Records
*-*-*

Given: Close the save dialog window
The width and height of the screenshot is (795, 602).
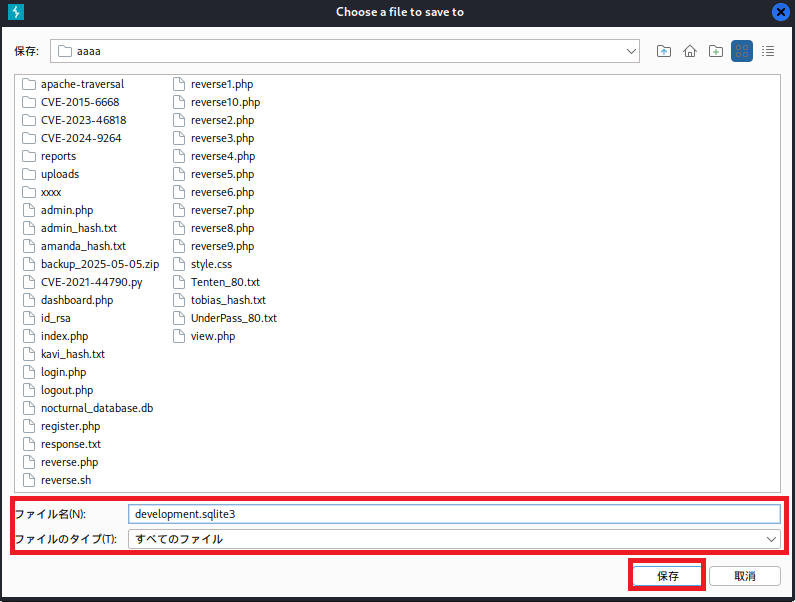Looking at the screenshot, I should coord(780,12).
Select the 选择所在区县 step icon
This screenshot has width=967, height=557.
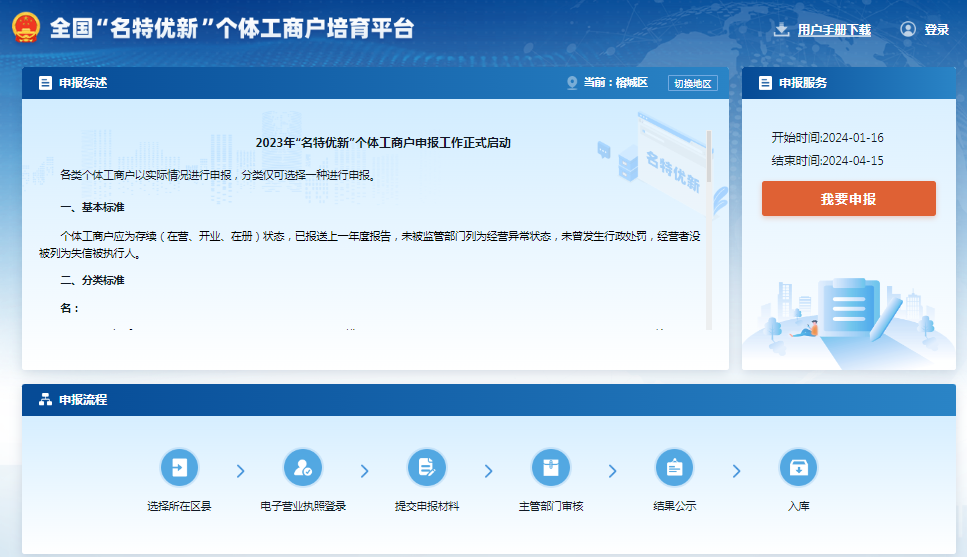179,467
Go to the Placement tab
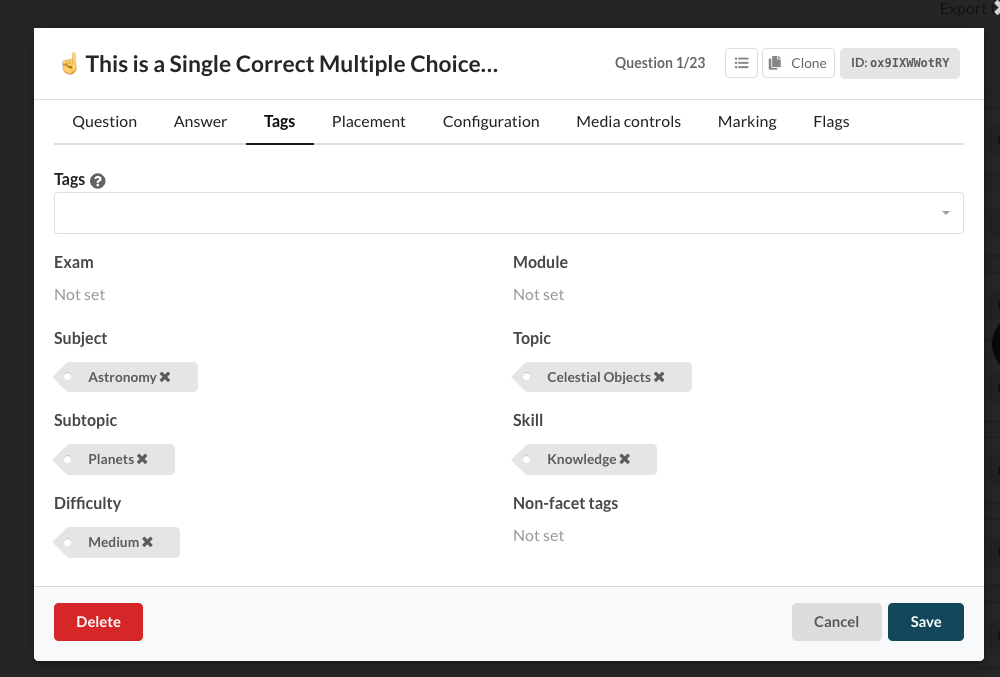This screenshot has width=1000, height=677. tap(368, 121)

*-*-*

Return verbatim every line from the line containing "Select the 选择所在区县 step icon" to the last line of the entries above, inclusive, and leave out the pictures.

Select the 选择所在区县 step icon
This screenshot has width=967, height=557.
179,467
Go to the Placement tab
This screenshot has width=1000, height=677. tap(368, 121)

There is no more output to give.